Another year of poor IT security scores for government agencies has prompted the House Government Reform Committee to launch the CISO Exchange.
Striving for what it calls a "cross-pollination" of IT security ideas between government and corporate CISOs, the congressional committee is hoping, among other things, that the group will greatly improve the government's Federal Information Security Management Act (FISMA) report card.
"The objective is not to use the report card to beat CISOs with, but rather to calibrate performance, and there are a lot of stakeholders in this," said Steve O'Keefe, one Reform Committee spokesperson. The overall score on IT security for 24 government agencies rose 2.5 points over last year, but equated to only a D+.
"The 2004 FISMA grades indicate that agencies have made significant improvements, but significant challenges remain," said Tom Davis (R-VA), Government Reform Committee chairman.
In an effort to address these challenges, the CISO Exchange was formed, to be comprised of federal agency and corporate CISOs who will share information on anything from education and best practices to operations and standards. The group will assemble quarterly, and should have its first meeting in May at the latest, said O'Keefe.

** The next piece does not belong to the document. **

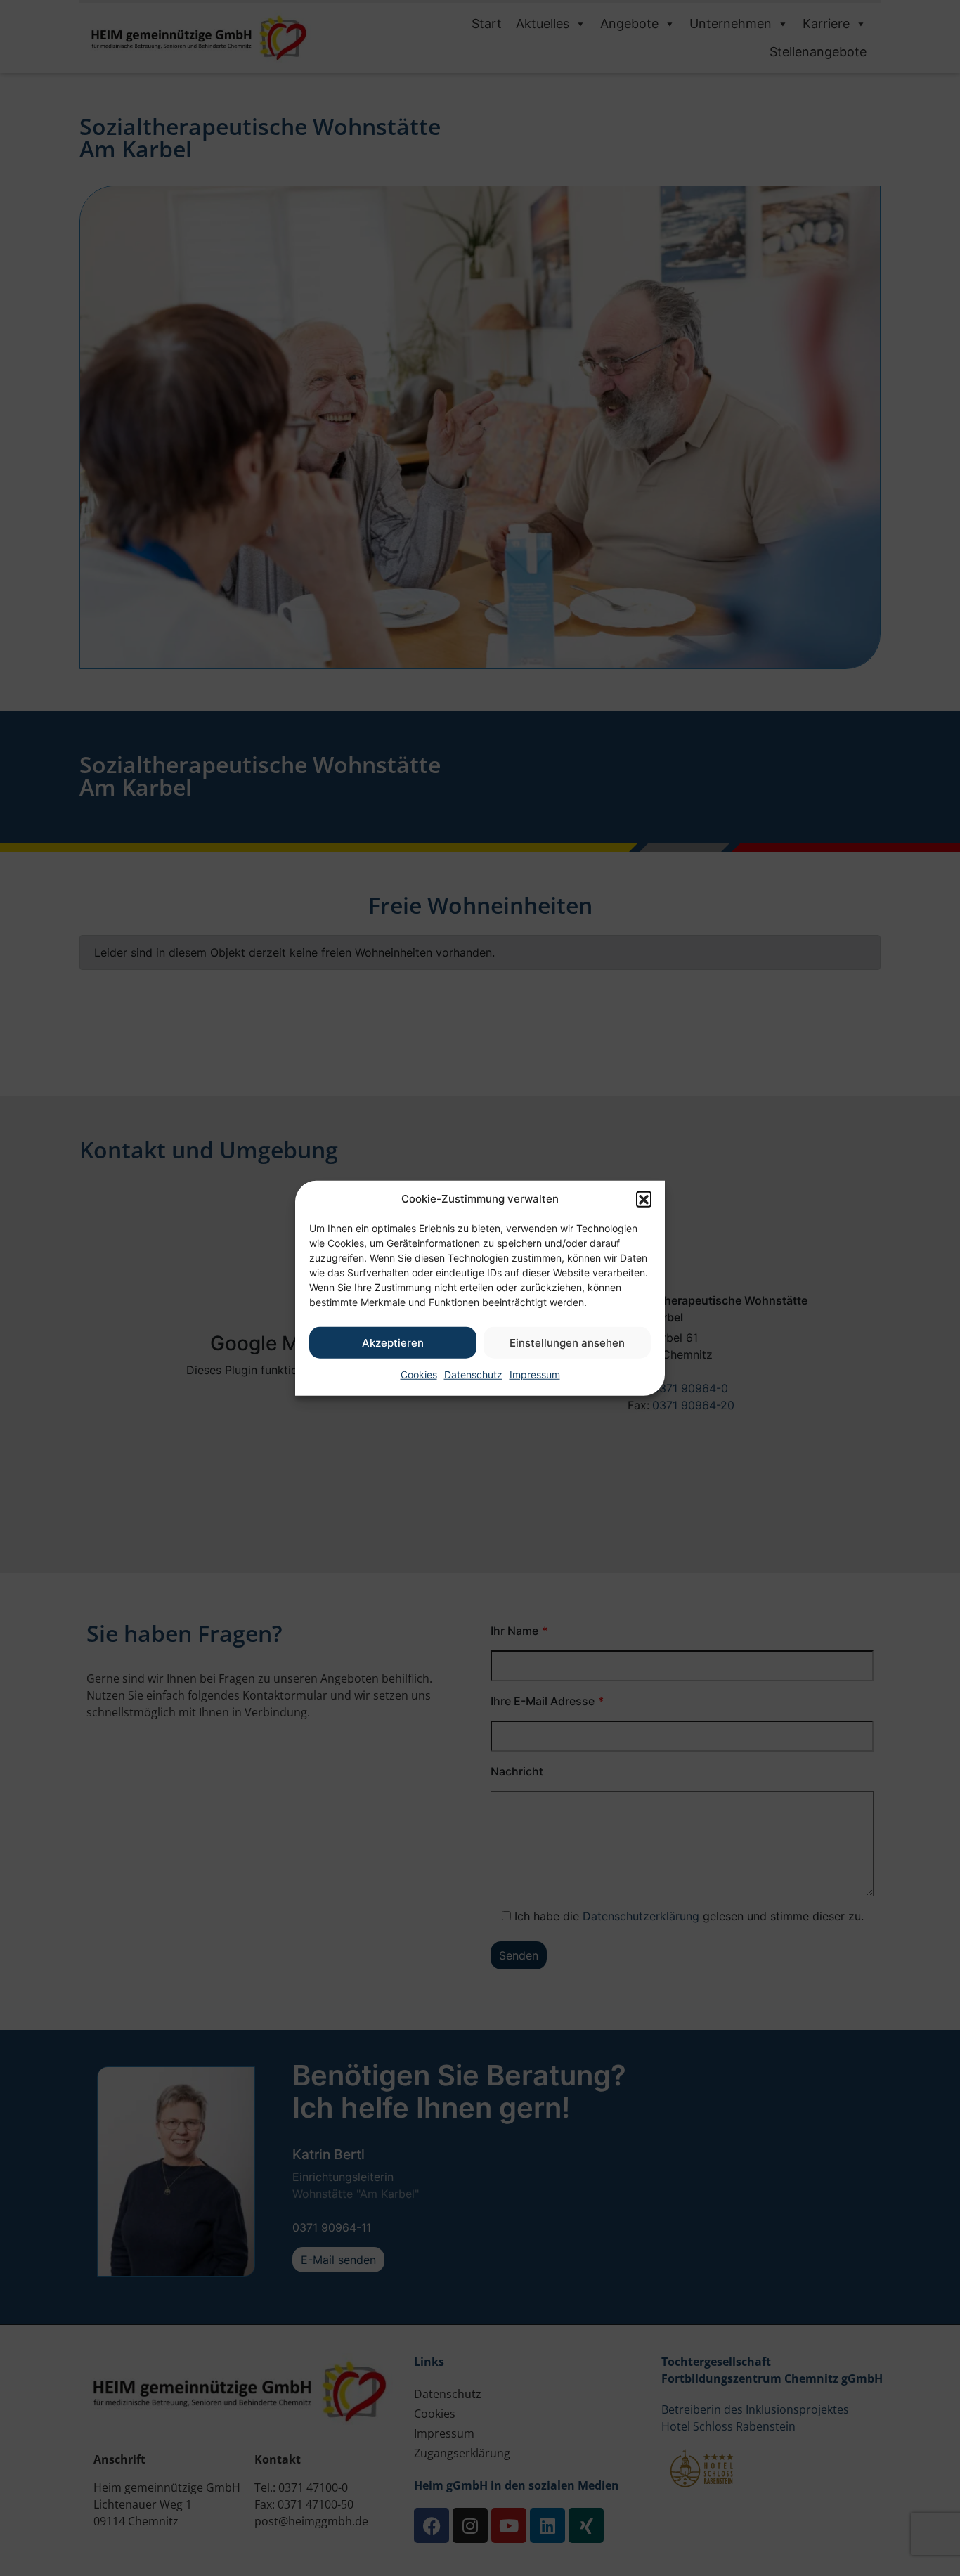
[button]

He added that private sector members will be announced in the next two weeks, and will consist of specific corporate members rather than a series of professional associations. On the government side, Vance Hitch, CIO for the Department of Justice and lead executive on the CIO Council for Security and Privacy, will be asking all CIO Council members to encourage their security officers to attend the quarterly meetings.
"As many people know, the private sector is years ahead of the federal government in terms [of using] IT security technology," said Drew Crockett, another Committee spokesperson.
The Exchange will help share the knowledge that comes from this.
Alan Paller, director of research at The SANS Institute, said the key value of the annual FISMA report card is to learn which security practices are actually working for agencies that improved their grades.
"Three of the organizations did much better and a bunch of others did worse. That begs the question 'Why?'. I think the most effective use of these forums is to find promising practices," said Paller.
He points to the work of CISOs Dennis Heretick at the DoJ, Lisa Schlosser at the DoT – now CIO at Housing and Urban Development – and George Bonina at the EPA, noting that all "radically increased their FISMA scores by... meeting and collaborating all year, and their models are excellent."
The DoT cut the cost of certification and accreditation by 80 percent. This item often sees the biggest outlay, and is typically the greatest challenge for agencies, said Paller. The DoT's grade rose from a D+ to an A- in 2004.
The DoJ focused on what it would take to meet requirements, which allowed it to move from an F in 2003 to a B- in 2004. Among its initiatives, the DoJ codified the tasks needed to meet NIST standards, developed metrics to measure progress, and shared enterprise assets so that each element could do its job more cost-effectively. Automating processes also helped tremendously, added Paller.
Finally, the EPA automated the FISMA reporting process in a cost-effective manner. Improving processes helped the EPA to jump from a C in 2003 to a B in 2004.
But to really improve security, stronger enforcement mechanisms are needed, said Doug Landoll, president of Texas-based consultant Veridyn. This holds doubly true for those agencies whose grades dropped, such as the Department of Commerce which went from a C- to an F, or for those that saw consistently poor performance, such as the Department of Homeland Security or the Department of Health and Human Services (in charge of HIPAA compliance). They took an F from 2003 to 2004.
"How can you be a federal agency and get two Fs in a row?" he said. "You'd think there'd be some improvement. These are federal agencies. Agency heads need to be held accountable for failing for multiple years in a row."
In addition to better enforcement, he said that a greater budget, better education for security professionals, and any needed operational changes in security organizations will go a long way.
While he believes the CISO Exchange may help, standards and best practices are already there for the taking, and FISMA requirements and NIST guidelines are pretty clear.
"Unless you get the budget and time to do this, more information isn't going to solve [the problem]," he explained. "The highest ranking security officer within each agency needs to have the authority and budget to correct the problem. As long as their budget and authority is carved out of IT, this will continue to be a report card that gives the public nightmares."